Wendy Booker was your typical 44-year-old wife and soccer mom. She had three boys (ages 20, 14, and 9), worked part-time as an interior decorator, and kept in shape doing Jazzercise. Then she got the call. The numbness she had been feeling on her left side was not a slipped disk; it was multiple sclerosis. “I was standing in my driveway, and I burst into tears,” she says. “But then I got this strange feeling in my gut that it wasn’t the end.”
Most people envision a wheelchair when they think of MS, but because of new therapies, that’s no longer the inevitable outcome. Even though Booker had resolved to fight, her first year after the diagnosis was a “pity party.” Her family treated her like a carton of eggs, and she regarded herself as similarly fragile. “It’s a very immobilizing time,” she recalls. “If you look behind, you start mourning what you think you’ve lost, and if you look ahead, well, it’s frightening.”
What pulled her out of it was a call from a friend who had been diagnosed with breast cancer at about the same time. She suggested they run the Boston Marathon, even though neither of them had ever done a 10-K. “To me, it sounded as if she said, ‘Let’s go to the mall,’” says Booker. “I mean, why not?”
During the training and race, which she finished in 4 hours and 42 minutes, Booker discovered something. When she was running, her mind didn’t dwell on the MS. She was busy doing something she enjoyed, and she was able to lose herself in it. Pain bows to passion. It was a revelation, and it gave her the confidence and control to undertake other challenges—like climbing mountains.

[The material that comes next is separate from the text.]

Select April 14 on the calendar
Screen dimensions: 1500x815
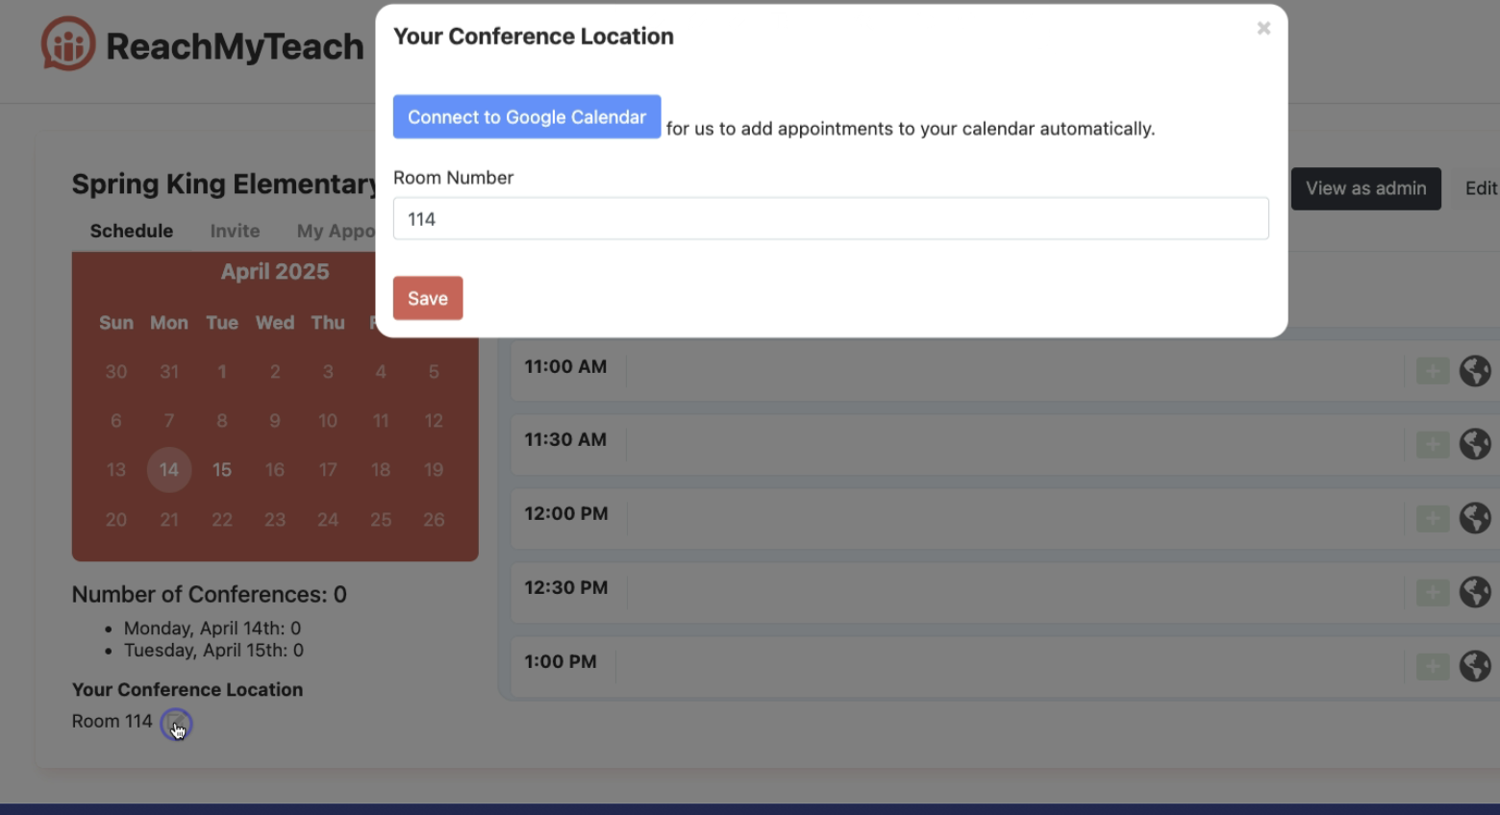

Since 2001, when she just as naively agreed to attempt Mt. McKinley (“I didn’t even know it was in Alaska”), she’s been on a mission to climb all Seven Summits. These are the highest peaks on each continent. She’s already done six and, next year, will attempt Mt. Everest for the second time. (Bad weather forced her down from 22,000 feet earlier this year.) She brings her medications on these expeditions and has injected on glaciers at 20,000 feet.
Booker, who lectures and also runs a children’s foundation (wendybooker.net), lives by three guiding principles. She contends that anyone can use them to plant a personal flag atop any metaphoric mountain.
Self-discovery: “Look around with wide-eyed intrigue at the world. Life is an awesome smorgasbord. Pick and choose what engages you.”
Serendipity: “Serendipity means a fortuitous accident. But for it to work, you must open your heart and head. Otherwise, you’ll walk right by.”
Stubbornness: “Life is much more enjoyable when you’re a participant rather than a spectator. That’s been my epiphany. Instead of going with the flow, I learned to become my own self-advocate and to have the stubbornness to push back…. Our lives are not so much determined by circumstances as by how we respond to them.”